The commission report states that there were “no written sources” that so much as attempted to assess the nature of the conflict Norway was about to join. The officials failed to “assess the type of conflict Norway was taking part in” it finds.
NATO’s name for the operation was the US code name ‘Operation Odyssey Dawn,’ and Norway flew 596 strike missions during the first five months of the NATO intervention, dropping 588 bombs on Libyan targets, according to the report. Norway had provided six F-16 fighter jets and its pilots were reported to have conducted 10 percent of all coalition strikes against pro-Gaddafi forces.
Norway’s former Center Party leader Liv Signe Navarsete said of the final report: “When you look at what happened next, with Libya becoming a hotspot of terrorism, this is not a decision to be proud of.”

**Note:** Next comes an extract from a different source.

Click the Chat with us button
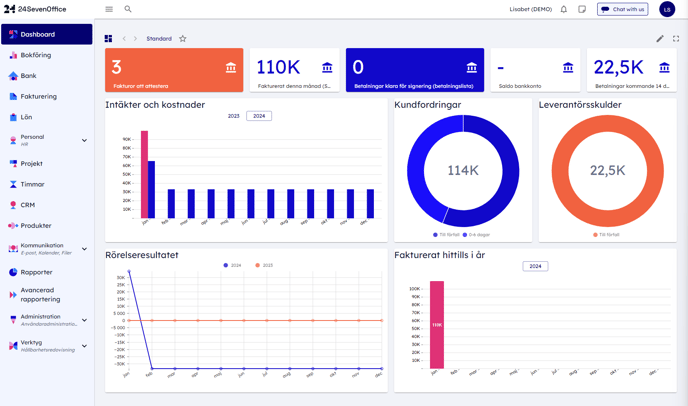The image size is (688, 406). [x=622, y=9]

The war had been sold to the European public on “humanitarian” grounds and included sensational atrocity stories, many which were later proven false, painting Libyan leader Muammar Gaddafi as an irrational homicidal maniac.
One notable story explicitly promoted by the State Department as well as US Ambassador to the UN Susan Rice was the Viagra-fueled mass rape story, which claimed that Gaddafi had supposedly supplied his troops with Viagra in order to unleash sexual terrorism on the civilian population. Amnesty International and other human rights investigators later the proved the story completely false.

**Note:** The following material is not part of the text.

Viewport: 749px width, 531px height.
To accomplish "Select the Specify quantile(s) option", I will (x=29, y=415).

Some Norwegian politicians now claim the country was hoodwinked into another US-led regime change operation similar to the toppling of Saddam Hussein in 2003. However, considering European leaders had the glaringly obvious example of Iraq and the lies it was built on so recent in history, this appears yet more excuse making designed to evade public responsibility.

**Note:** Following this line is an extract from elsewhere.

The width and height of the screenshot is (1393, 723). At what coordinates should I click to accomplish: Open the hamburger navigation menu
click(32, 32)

Libya has long been forgotten in Western mainstream media, but has come back into headlines as a small civil war has lately erupted within areas under control of the UN-recognized Government of National Accord (GNA) in Tripoli. Since Gaddafi’s overthrow the country has been fought over by three (and at times up to four) competing governments while the streets are ruled by Islamist militias, including in some areas ISIS terrorists.
According to a CNN report last year, open air slave markets have since come into existence as Libya remains largely lawless and as a once stable national infrastructure and economy has crumbled.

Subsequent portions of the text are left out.